One is an old tree root that resembles a human organ; another a small rock that, despite its polished surface, looks too crude to warrant a second glance. Not exactly items you might consider for the living room yet these so-called 'objects of contemplation' were once sought after by Chinese literati.
Intellectual elites centuries ago believed aesthetics went beyond surface beauty and its appreciation could only be cultivated. For them, ugliness was just another form of sublime beauty.
This week, Sotheby's is revisiting, and reviving, interest in these objects by putting a series of them on the block. This is the second time the auction house is staging a sale on this scale for the genre: more than 40 lots will come under the hammer on Thursday. In 2008, all but one of the 27-lot Jiansongge Collection were sold, fetching HK$18.4 million.

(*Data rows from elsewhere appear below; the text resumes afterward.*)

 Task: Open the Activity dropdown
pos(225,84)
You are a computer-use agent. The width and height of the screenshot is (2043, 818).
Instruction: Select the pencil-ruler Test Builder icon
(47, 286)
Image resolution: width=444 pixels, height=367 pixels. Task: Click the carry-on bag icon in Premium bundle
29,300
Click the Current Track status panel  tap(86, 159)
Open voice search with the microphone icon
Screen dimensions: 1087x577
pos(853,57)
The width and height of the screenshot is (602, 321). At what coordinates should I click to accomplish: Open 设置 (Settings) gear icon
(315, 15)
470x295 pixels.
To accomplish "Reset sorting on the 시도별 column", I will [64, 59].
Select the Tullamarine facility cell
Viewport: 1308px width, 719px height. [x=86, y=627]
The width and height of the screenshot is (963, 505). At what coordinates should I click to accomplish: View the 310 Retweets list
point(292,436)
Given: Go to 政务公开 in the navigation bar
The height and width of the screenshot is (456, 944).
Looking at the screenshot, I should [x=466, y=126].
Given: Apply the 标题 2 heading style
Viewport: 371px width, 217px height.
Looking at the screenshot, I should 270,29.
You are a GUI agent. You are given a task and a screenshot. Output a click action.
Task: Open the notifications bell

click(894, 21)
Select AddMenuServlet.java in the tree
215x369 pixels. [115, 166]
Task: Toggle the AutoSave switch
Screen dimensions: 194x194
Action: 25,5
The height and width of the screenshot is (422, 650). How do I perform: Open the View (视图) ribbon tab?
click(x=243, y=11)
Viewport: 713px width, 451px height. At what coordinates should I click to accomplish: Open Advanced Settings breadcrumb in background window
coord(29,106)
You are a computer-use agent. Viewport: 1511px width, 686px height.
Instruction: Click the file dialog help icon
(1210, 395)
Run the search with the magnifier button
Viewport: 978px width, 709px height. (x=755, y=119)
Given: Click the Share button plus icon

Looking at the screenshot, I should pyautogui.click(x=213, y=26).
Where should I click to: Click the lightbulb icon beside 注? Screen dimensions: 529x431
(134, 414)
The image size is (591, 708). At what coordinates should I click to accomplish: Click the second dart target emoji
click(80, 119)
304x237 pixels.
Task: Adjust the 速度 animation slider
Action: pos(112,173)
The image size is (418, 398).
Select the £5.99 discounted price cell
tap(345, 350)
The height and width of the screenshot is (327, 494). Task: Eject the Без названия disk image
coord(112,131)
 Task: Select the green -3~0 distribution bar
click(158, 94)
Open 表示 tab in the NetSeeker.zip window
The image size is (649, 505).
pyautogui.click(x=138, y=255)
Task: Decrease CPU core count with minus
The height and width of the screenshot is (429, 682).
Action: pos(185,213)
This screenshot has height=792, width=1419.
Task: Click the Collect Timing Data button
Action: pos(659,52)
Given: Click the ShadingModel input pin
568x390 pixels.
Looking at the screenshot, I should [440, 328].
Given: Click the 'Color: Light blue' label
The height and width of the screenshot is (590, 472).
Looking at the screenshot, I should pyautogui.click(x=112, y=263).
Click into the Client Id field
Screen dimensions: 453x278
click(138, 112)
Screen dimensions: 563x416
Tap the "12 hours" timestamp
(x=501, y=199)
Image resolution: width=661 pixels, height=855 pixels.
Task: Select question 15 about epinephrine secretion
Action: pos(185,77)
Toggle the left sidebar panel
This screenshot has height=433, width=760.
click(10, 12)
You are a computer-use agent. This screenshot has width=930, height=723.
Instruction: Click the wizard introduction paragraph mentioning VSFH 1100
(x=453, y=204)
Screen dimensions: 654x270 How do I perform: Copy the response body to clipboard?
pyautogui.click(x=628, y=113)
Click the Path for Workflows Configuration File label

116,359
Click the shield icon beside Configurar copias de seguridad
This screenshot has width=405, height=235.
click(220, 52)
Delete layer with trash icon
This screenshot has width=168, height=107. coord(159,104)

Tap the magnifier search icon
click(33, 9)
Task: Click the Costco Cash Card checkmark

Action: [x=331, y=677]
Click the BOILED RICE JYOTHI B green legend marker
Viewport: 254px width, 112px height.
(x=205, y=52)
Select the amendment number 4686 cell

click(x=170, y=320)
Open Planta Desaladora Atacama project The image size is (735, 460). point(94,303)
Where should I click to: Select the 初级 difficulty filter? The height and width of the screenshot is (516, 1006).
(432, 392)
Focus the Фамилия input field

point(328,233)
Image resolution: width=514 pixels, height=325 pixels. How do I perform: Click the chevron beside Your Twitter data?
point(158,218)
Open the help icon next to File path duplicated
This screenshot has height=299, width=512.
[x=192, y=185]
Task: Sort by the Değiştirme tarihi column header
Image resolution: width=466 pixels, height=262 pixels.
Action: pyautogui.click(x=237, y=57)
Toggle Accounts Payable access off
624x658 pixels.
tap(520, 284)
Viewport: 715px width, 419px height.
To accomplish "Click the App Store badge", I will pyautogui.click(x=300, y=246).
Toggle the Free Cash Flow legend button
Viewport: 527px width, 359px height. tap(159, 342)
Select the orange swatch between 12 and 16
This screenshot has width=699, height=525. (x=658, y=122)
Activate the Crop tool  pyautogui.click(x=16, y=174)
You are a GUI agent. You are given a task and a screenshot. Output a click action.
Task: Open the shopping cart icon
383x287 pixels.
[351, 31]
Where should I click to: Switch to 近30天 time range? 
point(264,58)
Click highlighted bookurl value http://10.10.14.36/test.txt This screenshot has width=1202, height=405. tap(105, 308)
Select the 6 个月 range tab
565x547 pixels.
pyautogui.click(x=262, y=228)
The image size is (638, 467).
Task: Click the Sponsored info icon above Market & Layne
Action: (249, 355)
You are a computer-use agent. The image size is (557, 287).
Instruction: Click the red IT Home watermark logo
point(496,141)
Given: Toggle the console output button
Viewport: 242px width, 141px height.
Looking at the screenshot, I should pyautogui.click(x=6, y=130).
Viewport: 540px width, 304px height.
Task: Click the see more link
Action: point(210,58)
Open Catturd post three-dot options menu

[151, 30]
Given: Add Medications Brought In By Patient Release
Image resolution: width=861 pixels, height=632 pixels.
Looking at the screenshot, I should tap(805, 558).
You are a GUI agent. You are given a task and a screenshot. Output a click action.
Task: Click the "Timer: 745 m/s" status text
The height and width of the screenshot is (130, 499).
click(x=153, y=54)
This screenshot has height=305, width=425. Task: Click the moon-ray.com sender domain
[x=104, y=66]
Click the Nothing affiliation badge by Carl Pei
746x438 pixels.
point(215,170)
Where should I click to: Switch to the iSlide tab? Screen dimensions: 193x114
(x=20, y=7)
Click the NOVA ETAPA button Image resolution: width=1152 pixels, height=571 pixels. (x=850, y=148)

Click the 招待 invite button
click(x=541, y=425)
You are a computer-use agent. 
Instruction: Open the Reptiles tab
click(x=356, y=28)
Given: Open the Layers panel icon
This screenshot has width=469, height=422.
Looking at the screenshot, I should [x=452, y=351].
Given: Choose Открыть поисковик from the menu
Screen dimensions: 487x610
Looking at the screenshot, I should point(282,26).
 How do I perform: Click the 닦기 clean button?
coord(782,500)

Nicolas Chow, international head of Chinese ceramics and works of art at Sotheby's and who co-ordinated both sales, says the taste for these objects goes back to the Song dynasty (AD960-1279) when it was 'very much in vogue'. It continued until the early 20th century but by the Cultural Revolution (1966-1976), it had almost disappeared.
'In Chinese objects, it's one of the most sophisticated tastes that ever developed,' says Chow, who holds a master's degree in arts and archaeology from the University of London.
'Back in the Song dynasty, you have poets and painters discussing the merits of strangeness or ugliness in objects. That's something the West only discovered much later because the West was very much influenced by the classicism of Greek and Roman art; it took centuries for the West to free itself from those limits.